Therefore, it is a principal object of the present invention to
provide a laminated wood bat constructed of a plurality of thin
wood veneer strips oriented in stacked, generally parallel,
longitudinal relation with adjacent strips surfaces having a layer
of glue thereon for securely bonding the thin veneer layers
together to form the bat.
Another object of the invention is to provide a laminated wood bat
in accordance with the preceding object in which the laminated
construction is substantially stronger than one piece bats and will
not split in the event of breakage inasmuch as the laminations bend
and remain connected rather than completely breaking the bat into
two pieces which can cause injury to other ball players or to
spectators when a portion of the bat flies away from the batter's
hands.
A further object of the invention is to provide a laminated wood
bat in accordance with the preceding objects in which the veneer
strips have a thickness generally ranging from about 1/64 inch up
to and including about 1/2 inch with the bat being transversely and
longitudinally solid or alternatively with an internal core in the
hitting zone. An internal core can be readily incorporated into the
laminated bat during construction so that it is not visible from
the exterior of the bat and can be of any length and any size and
less dense than the wood, such as being hollow or filled with a
foam plastic material or more dense than the wood, such as being
provided with an internal weight member, to provide the desired
weight and balance characteristics to the bat.

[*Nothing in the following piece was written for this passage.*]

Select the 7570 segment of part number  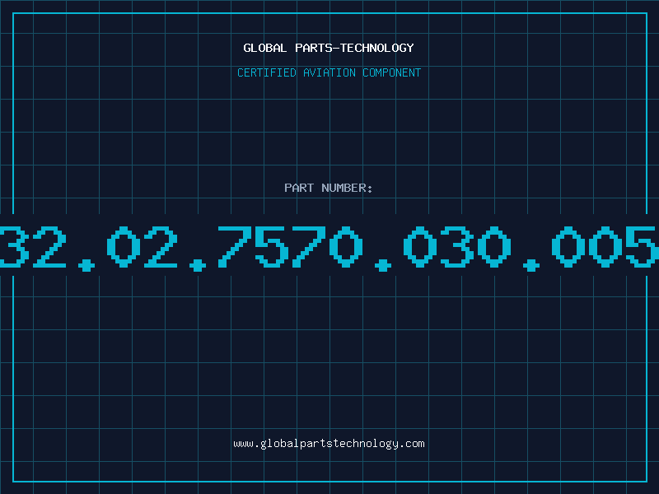290,246
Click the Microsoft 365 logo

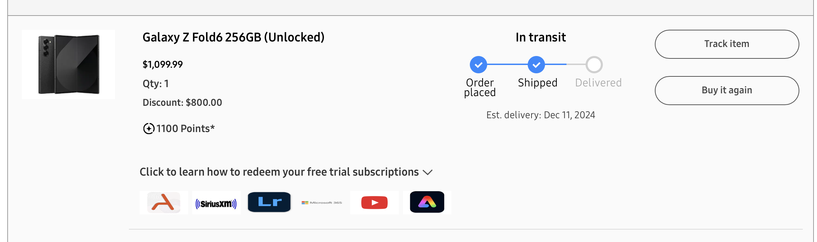click(x=322, y=203)

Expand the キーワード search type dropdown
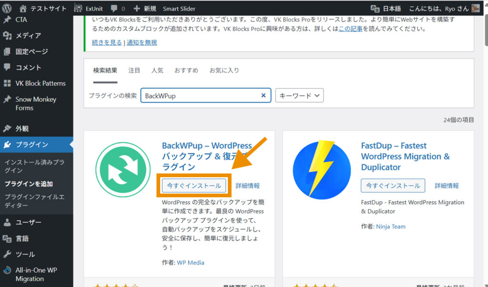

An additional object of the invention is to provide a laminated
wood bat optionally with a core or recess formed in the handle in
which a reinforcing rod is placed to regulate the flexibility and
rigidity of the handle portion of the bat.
Still another object of the present invention is to provide a
method of forming a wood laminated bat by assembling a plurality of
sheets of thin wood veneer in a press with a layer of glue applied
to engaging surfaces of the sheets, applying pressure while curing
the glue to form a laminated panel with the thickness corresponding
to one side of the square cross section of a generally elongated
billet from which the bat is formed. The cured panel is next cut
into a plurality of equal size elongated billets having a width
equal to the other side of the square cross section. The billets
are then shaped to the desired final bat configuration in a
lathe.
A still further object of the invention is to provide a method of
forming a laminated wood bat in accordance with the preceding
object in which a hollow core or recess are formed in the bat when
two laminated half panels are formed from a plurality of laminated
veneer sheets. One or more longitudinal recesses are formed in one
surface of each of the two laminated half panels, each of which is
one half as thick as a full thickness billet laminated panel. The
half billet panels are glued together in a press with the recess or
recesses formed in the half billet panels being in registry to form
a core and a recess in the completed billet panel. The core is
preferably spaced from the end of the completed billet panel which
forms the barrel of the bat and the recess, if desired, is also
spaced from the handle end of the bat to receive a handle
reinforcing rod. The hollow core in the hitting zone and the recess
in the handle are terminated inwardly from the respective ends of
the bat to provide a laminated wood bat with a continuous external
surface.
These together with other objects and advantages which will become
subsequently apparent reside in the details of construction and
operation as more fully hereinafter described and claimed,
reference being had to the accompanying drawings forming a part
hereof, wherein like numerals refer to like parts throughout.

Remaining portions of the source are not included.